Spytech: The Simple Guide to Secret Communication

communication

Image and audio-based steganography has been covered a lot, which involves changing the least significant digit of individual pixels on a photo or bits of an audio file. While you might be familiar with hiding data in images, I will show you a simple way one could make his own secret channel for communication by hiding data in plain sight – regular text.

Data can be hidden almost anywhere, you don’t even need fancy tools.

Characters Before Unicode

Fundamentally, computers just deal with numbers. They store letters and other characters by assigning a number for each one. Before Unicode was invented, there were hundreds of different systems, called character encodings, for assigning these numbers.

These early character encodings were limited and could not contain enough characters to cover all the world’s languages. Even for a single language like English, no single encoding was adequate for all the letters, punctuation, and technical symbols in common use. Unicode has changed all that.

After Unicode

Unicode provides a unique number for every character, no matter what the platform, no matter what the program, no matter what the language.

Support of Unicode forms the foundation for the representation of languages and symbols in all major operating systems, search engines, browsers, laptops, and smartphones — plus the Internet and World Wide Web (URLs, HTML, XML, CSS, JSON, etc.).

So how does this work?

secret communication

Thanks to such monumental scope, Unicode inherently supports characters from old languages like Persian, and it turns out some of them have special powers of invisibility! They are called zero-width-space and zero-width-non-joiner characters.

The most important thing about these special character types is that they’re not used in the English language. As the name tells, they have zero width and are not displayed or rendered on the user side. The hidden characters don’t even show up in text editors like nano!

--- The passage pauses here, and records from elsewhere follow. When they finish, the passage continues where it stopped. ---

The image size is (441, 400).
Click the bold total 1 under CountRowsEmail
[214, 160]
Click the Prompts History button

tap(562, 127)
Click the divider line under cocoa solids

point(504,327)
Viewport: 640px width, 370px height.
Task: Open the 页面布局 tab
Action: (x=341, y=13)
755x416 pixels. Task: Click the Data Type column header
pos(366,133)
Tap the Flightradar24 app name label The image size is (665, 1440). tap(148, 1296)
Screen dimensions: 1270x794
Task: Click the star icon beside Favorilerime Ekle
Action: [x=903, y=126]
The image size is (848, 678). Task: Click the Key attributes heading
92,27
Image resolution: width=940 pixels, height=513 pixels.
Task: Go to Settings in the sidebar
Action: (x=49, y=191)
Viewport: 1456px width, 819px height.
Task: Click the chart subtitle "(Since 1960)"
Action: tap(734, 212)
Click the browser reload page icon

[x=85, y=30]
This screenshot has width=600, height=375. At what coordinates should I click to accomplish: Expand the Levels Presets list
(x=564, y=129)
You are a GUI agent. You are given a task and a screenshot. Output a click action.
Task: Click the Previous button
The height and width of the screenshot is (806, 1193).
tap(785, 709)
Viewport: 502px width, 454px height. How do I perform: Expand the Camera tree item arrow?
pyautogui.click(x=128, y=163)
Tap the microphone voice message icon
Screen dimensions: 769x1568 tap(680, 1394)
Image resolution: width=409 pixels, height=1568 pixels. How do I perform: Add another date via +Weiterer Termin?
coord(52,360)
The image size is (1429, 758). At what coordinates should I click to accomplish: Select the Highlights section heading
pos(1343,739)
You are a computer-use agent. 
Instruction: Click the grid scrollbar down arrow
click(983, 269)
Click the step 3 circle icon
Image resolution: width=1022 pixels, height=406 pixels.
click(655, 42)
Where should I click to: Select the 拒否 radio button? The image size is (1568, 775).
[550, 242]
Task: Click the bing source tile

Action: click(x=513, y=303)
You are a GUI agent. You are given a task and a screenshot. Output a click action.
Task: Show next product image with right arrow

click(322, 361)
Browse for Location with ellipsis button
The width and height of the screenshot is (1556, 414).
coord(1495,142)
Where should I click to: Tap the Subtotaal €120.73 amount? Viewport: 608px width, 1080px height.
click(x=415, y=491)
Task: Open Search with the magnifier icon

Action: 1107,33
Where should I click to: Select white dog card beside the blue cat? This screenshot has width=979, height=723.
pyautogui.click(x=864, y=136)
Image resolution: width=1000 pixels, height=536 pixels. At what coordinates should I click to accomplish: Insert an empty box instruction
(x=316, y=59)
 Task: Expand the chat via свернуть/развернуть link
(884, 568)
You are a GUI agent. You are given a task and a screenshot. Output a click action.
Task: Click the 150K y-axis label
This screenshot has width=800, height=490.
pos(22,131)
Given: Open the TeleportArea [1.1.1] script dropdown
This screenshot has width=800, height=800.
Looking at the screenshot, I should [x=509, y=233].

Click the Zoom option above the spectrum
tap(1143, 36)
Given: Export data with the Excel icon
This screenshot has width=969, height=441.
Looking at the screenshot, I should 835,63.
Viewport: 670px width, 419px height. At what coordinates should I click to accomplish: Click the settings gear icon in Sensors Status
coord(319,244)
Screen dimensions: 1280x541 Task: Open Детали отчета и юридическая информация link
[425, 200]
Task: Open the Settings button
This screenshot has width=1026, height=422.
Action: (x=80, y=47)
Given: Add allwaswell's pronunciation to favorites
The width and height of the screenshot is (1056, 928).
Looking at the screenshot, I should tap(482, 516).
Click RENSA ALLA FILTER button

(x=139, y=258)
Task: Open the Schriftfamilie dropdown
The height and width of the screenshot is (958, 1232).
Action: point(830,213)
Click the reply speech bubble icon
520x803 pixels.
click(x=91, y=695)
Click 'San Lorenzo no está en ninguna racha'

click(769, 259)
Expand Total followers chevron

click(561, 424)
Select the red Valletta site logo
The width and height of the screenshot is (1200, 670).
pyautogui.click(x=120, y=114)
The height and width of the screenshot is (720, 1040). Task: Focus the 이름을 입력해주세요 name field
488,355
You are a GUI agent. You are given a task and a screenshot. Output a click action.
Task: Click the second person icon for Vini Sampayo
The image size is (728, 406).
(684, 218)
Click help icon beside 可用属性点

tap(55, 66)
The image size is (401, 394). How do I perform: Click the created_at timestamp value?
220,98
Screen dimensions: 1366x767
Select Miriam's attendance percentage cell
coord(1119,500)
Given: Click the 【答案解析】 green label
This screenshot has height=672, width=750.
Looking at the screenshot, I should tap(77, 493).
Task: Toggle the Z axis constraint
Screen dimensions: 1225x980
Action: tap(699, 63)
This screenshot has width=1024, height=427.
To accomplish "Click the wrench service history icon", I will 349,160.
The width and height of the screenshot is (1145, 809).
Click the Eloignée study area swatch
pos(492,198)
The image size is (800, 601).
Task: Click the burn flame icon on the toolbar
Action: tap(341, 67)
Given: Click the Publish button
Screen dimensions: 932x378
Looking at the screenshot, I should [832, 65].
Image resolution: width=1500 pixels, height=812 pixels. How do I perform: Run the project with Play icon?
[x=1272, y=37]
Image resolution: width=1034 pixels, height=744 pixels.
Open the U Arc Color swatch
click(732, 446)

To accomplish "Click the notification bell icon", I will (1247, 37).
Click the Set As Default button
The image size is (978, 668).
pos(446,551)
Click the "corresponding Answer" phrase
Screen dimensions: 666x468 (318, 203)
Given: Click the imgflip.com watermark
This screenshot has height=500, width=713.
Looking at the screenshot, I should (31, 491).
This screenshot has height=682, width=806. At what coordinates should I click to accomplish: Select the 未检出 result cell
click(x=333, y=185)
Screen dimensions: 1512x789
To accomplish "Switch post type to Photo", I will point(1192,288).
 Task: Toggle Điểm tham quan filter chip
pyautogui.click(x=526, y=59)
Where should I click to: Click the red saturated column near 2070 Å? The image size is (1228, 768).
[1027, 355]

This fact allows us to pick two arbitrary zero-width characters and designate them as one and zero. We can then hide any message in plain text by splitting it into single characters and encoding it in binary with zero-width characters acting like the ones and zeros. The best practice is to add the zero-width binary code in the spaces between words. Otherwise, spellcheckers tend to think the word is misspelled.

You can do all this in any programming language, but for example, we will use PHP.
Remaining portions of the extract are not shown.